The validation exercise discovered that four out of every 10 school jobs were not filled as required, the ESC said. This gap is believed to have dropped to 3 out of 10 following the filling of 10,000 positions since April 2022. 

ESC secretary Asuman Lukwago said the validation exercise was undertaken to establish how many school officials were actually on duty. 

“We wanted to capture information on those teachers who had reported back because, before the opening of the schools, everybody was rumouring that teachers had abandoned work, so we wanted them to come back and meet them physically,” he said.

At a retreat of senior Public Service ministry officials earlier this month, Prof Luboga said the impending retirement of teachers speaks to the broader need for plans to replace retiring civil servants in order to avoid disrupting service delivery. 

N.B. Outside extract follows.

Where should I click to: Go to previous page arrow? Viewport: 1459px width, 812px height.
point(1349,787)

“That should be a universal plan for every public service even to plan to train because people are not born with the abilities and once they are trained, you need to attract them because they may choose not to come to work for you,” he said. 

“And when you recruit them, you need to pay them and retain them because they can come, work for a bit, and go because you eventually want work done and work will not be done except by people and it will be well done if the people are educated, motivated and well paid and they are well supported,” he added.

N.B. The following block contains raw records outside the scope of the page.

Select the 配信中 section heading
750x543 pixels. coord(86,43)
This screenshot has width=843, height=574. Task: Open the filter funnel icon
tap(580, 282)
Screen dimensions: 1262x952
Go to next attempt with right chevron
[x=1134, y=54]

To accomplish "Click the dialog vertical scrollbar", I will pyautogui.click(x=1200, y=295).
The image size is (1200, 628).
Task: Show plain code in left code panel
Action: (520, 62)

Mr Fagil Mandy, a former commissioner in the Education ministry, who now works as a consultant in the sector, welcomed the verification exercise. He said it should be done more regularly. 

“They need to go down at accurate speed and carry out a thorough verification, I am not saying what they carried out was not but it was carried out after a long time of no verification at all,” he said. 

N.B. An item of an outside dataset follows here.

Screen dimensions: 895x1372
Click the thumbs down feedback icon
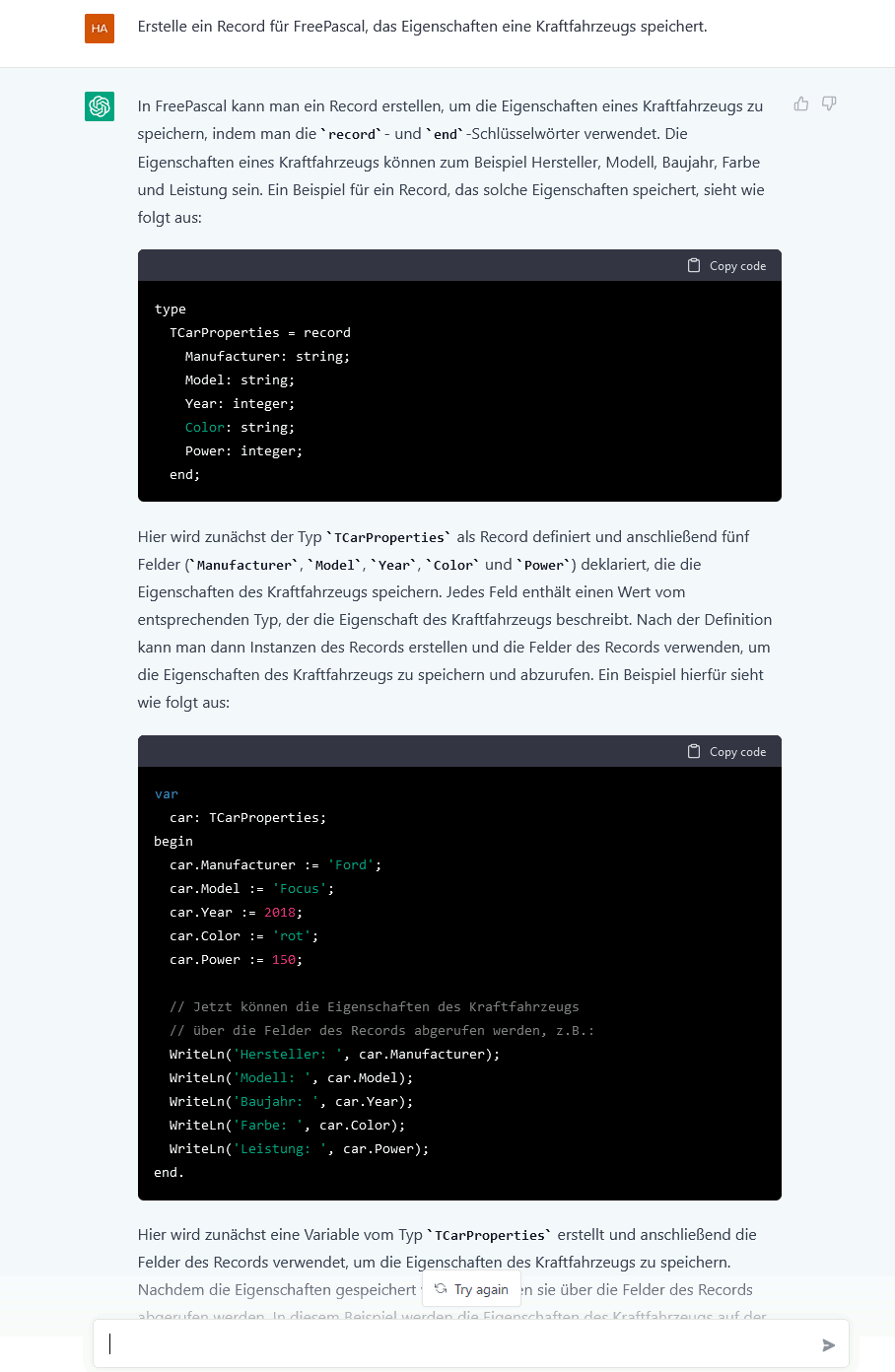click(x=829, y=103)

“That threat of having more teachers retiring should have been found before because this is a figure of teachers you should be monitoring all the time on the computer,” he said.
 
Replacements

Mr Mugimba said there is a process of identifying and planning for the impending retirements of civil servants. 

“We inform the Education Service Commission about existing vacancies and the Commission is the one to run the placement advert, but as a ministry even before we alert the ESC to run an advert for the posts to be filled, we get clearance from the Ministry of Public Service, then we get confirmation from the Local Government where that institution is based over the availability of the vacancy,” he said. 

The ministry spokesperson added that in schools where additional teachers are required, the line ministry must get clearance from the Finance ministry to confirm that their wage bill is available. 

Meanwhile, the Minister of Public Service, Mr Wilson Muruli Mukasa, is optimistic the government has the capacity to deal with this challenge in time. 

“The government has never been short of any supply of very many categories of workers, it’s only in the very few like health consultants,” he said. 

“There are also arrangements which are in place to draw on their expertise either as consultants or lecturers here and there and so on,’’ Mr Mukasa said. 

Teachers speak out
Mr Augustine Mugabo, the chairperson of the Association of Secondary Schools Head Teachers of Uganda (ASSHU), said the major challenge with retirement is the late replacement, which affects schools’ performance.

He, however, believes the government will act very fast to bridge the gap now that the number of those to retire has been made public and in time. 

“Now that has been a challenge and we have already addressed it as ASSHU with the minister for Higher Education, Mr John Chrysostom Muyingo, who directed the Commissioner of Secondary [Education] to follow it up, especially head teachers who have retired and we have caretakers,” Mr Augustine said. 

“As teachers retire, they should be replaced immediately; we have very many officers who are qualified and any delay leads to a backlog which affects recruitment,” he said.

“They need to put together a team which should begin to think about what will be done if a number of teachers are likely to retire at the same time to avoid a crisis.” Mr Fagil Mandy, an education consultant, said.